No pleito deste ano, a Câmara Municipal de Campo Grande deve registrar o maior número de vereadores pré-candidatos da sua história. Ao todo, 18 dos 29 parlamentares — o equivalente a 62,1% — pretendem disputar vagas na Assembleia Legislativa de Mato Grosso do Sul (Alems) ou na Câmara dos Deputados.
O número supera eleições anteriores. Em 2022, por exemplo, 14 vereadores concorreram, representando 48% da Casa. Na ocasião, nove disputaram vagas na Alems e cinco tentaram uma cadeira na Câmara Federal. Dois foram eleitos: Lidio Lopes, para deputado estadual, e Camila Jara, para deputada federal.
Em 2018, foram 13 vereadores candidatos (45% do total), com apenas um eleito, Loester Trutis, para a Câmara dos Deputados. Já em 2014, 11 parlamentares participaram da disputa, cerca de 38% do total, com eleição de Zeca do PT como deputado federal e Grazielle Machado como deputada estadual.
Os dados mostram que a Câmara Municipal tem se consolidado como espaço de projeção política para cargos maiores. O aumento no número de candidatos também reflete maior fragmentação partidária e o crescimento de chapas competitivas.
Neste ano, quatro vereadores devem disputar vagas na Câmara dos Deputados e 14 concorrerão à Assembleia Legislativa.
Entre os nomes considerados mais competitivos estão Silvio Pitu (PSDB) e Flávio Cabo Almi (PSDB), candidatos à Alems, e Marquinhos Trad (PV), que disputará vaga como deputado federal.
Também estão na disputa Ana Portela (PL), André Salineiro (PL), Jean Ferreira (PT), Luiza Ribeiro (PT), Junior Coringa (MDB) e Herculano Borges (Republicanos), entre outros.
Na avaliação do presidente da Câmara, vereador Epaminondas Vicente Silva Neto, o Papy, a maior visibilidade dos parlamentares nas mídias e nas articulações políticas contribui para o aumento das candidaturas.
Segundo ele, a atuação dos vereadores em uma cidade de grande porte como Campo Grande fortalece suas chances eleitorais. Papy também afirmou que a participação dos parlamentares nas eleições não deve prejudicar os trabalhos legislativos.
“O vereador consegue conciliar o mandato com a campanha, sem necessidade de convocar suplentes”, destacou.

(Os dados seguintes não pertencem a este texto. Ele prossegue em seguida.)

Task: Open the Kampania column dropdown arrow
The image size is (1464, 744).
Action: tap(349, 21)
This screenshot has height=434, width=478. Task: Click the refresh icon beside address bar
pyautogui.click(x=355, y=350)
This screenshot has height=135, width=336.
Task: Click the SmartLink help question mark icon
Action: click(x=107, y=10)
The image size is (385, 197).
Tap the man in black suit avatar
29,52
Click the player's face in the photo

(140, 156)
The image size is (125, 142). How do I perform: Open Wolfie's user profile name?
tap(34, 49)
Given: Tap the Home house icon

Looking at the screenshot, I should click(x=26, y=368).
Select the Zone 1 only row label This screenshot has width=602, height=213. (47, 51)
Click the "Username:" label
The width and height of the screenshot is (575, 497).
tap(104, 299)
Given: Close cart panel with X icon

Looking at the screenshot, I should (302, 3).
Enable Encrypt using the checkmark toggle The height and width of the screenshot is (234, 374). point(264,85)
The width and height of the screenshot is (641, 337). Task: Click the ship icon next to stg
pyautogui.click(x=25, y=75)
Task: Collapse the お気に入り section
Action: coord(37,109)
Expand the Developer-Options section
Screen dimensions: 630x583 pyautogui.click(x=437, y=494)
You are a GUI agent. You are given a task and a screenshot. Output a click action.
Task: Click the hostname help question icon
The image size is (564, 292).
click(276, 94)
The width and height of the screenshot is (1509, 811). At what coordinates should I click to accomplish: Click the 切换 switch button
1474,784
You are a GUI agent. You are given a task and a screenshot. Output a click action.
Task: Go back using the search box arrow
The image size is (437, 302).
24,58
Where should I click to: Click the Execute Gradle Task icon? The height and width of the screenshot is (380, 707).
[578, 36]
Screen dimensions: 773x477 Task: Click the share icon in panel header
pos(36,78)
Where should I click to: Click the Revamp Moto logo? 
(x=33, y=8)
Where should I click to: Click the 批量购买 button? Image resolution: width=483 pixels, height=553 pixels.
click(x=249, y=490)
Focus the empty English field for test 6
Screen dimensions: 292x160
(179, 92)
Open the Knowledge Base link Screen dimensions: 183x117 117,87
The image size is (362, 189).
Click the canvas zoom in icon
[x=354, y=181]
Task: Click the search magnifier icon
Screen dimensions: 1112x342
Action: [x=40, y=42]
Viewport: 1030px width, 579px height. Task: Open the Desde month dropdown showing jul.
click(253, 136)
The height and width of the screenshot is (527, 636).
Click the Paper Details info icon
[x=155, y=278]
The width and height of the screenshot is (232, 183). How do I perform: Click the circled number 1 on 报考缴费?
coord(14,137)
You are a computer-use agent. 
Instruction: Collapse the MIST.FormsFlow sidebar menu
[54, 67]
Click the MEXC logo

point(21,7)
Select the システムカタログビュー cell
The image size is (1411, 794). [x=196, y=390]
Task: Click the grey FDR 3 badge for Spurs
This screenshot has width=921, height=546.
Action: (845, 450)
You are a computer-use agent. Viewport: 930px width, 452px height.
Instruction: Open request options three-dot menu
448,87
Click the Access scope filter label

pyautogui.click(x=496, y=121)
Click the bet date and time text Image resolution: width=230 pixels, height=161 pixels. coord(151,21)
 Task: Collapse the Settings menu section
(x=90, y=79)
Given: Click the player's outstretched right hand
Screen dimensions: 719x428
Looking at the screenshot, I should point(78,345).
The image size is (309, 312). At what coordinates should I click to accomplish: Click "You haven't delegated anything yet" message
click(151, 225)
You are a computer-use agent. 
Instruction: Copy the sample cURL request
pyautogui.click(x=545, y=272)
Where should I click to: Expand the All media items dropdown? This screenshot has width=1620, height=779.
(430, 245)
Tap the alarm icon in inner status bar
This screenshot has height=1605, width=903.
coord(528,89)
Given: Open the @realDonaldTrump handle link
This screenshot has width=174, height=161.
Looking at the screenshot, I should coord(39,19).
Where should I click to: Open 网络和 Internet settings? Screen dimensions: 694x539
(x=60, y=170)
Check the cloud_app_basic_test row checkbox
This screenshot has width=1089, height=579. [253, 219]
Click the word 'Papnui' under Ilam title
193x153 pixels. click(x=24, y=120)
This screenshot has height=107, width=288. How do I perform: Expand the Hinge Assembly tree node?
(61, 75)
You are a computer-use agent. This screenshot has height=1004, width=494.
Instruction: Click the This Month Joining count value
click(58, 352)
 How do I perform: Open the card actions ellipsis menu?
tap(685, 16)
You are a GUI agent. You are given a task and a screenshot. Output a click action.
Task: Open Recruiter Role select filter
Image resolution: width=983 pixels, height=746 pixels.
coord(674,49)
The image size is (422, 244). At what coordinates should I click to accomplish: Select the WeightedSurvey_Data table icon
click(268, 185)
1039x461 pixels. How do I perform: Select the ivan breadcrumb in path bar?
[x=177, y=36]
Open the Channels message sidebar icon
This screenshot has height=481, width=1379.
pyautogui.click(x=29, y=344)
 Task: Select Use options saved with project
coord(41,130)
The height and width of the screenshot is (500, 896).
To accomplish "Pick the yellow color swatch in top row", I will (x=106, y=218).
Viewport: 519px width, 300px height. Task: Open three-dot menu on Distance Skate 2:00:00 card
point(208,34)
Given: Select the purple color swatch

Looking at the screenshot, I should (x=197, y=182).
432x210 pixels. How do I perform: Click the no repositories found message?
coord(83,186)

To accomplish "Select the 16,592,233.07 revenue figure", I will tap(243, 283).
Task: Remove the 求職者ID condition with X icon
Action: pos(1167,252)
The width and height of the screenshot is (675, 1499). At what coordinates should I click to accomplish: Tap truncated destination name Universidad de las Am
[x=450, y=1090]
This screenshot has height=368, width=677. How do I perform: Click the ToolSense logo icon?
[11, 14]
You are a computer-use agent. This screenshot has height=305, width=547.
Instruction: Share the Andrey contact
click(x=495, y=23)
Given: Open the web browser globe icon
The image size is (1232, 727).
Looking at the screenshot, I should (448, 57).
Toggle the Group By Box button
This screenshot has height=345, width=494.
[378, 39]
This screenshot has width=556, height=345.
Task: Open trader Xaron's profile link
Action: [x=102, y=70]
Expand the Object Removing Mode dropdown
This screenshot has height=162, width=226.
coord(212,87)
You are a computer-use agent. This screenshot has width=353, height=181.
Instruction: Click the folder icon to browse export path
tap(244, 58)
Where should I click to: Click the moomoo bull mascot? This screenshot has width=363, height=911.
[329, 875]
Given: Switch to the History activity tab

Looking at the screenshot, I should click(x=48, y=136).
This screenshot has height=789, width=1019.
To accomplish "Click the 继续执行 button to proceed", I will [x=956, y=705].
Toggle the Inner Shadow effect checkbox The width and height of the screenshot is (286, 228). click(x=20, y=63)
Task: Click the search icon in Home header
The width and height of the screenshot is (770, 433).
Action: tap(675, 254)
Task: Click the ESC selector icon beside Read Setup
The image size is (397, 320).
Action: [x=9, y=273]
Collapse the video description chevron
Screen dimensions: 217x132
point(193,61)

O diretor do Instituto de Pesquisas de Mato Grosso do Sul (Ipems), Lauredi Sandim, aponta que o tamanho do eleitorado da capital é um fator determinante. Campo Grande concentra cerca de 34% dos eleitores do estado, o que amplia as chances de eleição de candidatos locais.
Entre os principais motivos para o aumento das candidaturas está o fato de que vereadores eleitos em 2024 podem disputar cargos maiores sem perder seus mandatos atuais. Caso não sejam eleitos, retornam normalmente às suas funções.
Além disso, partidos políticos têm priorizado a eleição de deputados federais, já que o tamanho das bancadas define o acesso ao fundo eleitoral e partidário.
Com isso, a disputa deste ano tende a ser mais competitiva, com partidos buscando candidatos com maior potencial de votos para garantir representação nas casas legislativas. (correiodoestado.com.br).